Thankfully, since this post was originally written, we don’t see nearly as many of these common Facebook etiquette mistakes. But they’re still out there!
One of the benefits of creating a Facebook Timeline for business is the ability to interact with other businesses by commenting and posting on their pages. While commenting on something another business has posted is welcome and sharing of their posts is encouraged, advertising to their fans is not. Checking out several other business pages and posting “Hi everyone. Hope you’re having a great day. If you’re looking for pizza for supper tonight, we have a great special for all of our Facebook fans. Come like our page to get in on the deal,” is considered spam. If it is uninvited it will likely be deleted from the page and if it happens repeatedly will result in being banned from posting on that page. Accumulate enough “bans” and Facebook will close down your business page and perhaps your personal profile without warning.

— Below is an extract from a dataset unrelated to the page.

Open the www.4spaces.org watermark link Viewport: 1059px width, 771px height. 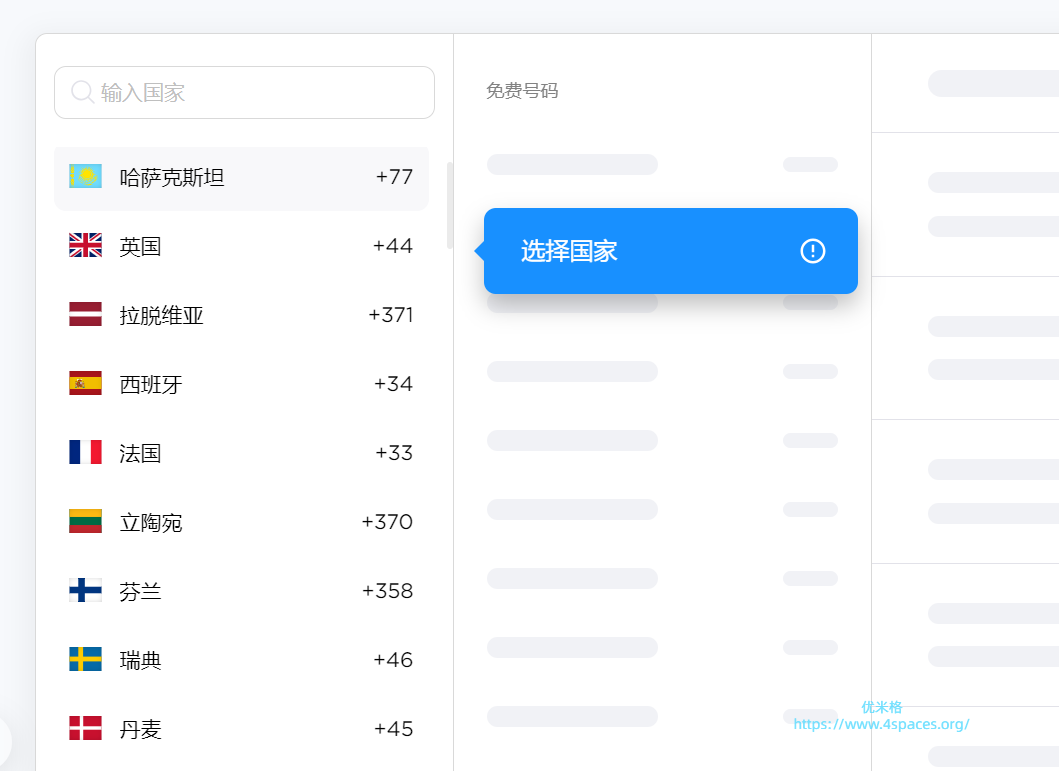tap(881, 724)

FIX: To engage with another business, comment on their posts. Even better, share their content with your fan base–they might return the favour! Alternatively, tag another business in your post.
Don’t add people to groups without permission
There are several impolite trends happening on Facebook lately. While most businesses have made the switch to Timeline, some smaller business owners are still using groups. Depending on how a group is set up, the administrator and/or the members of a group can add any of their friends to the group without permission. Suddenly the new member is getting e-mails about a group they didn’t join, and perhaps don’t want to be associated with. Yes, unjoining a group is easy to do, but it’s an annoyance to a potential client and some people feel they cannot leave a group for fear of hurting the administrator’s feelings. This leads to resentment and it resurfaces everytime someone posts to the group.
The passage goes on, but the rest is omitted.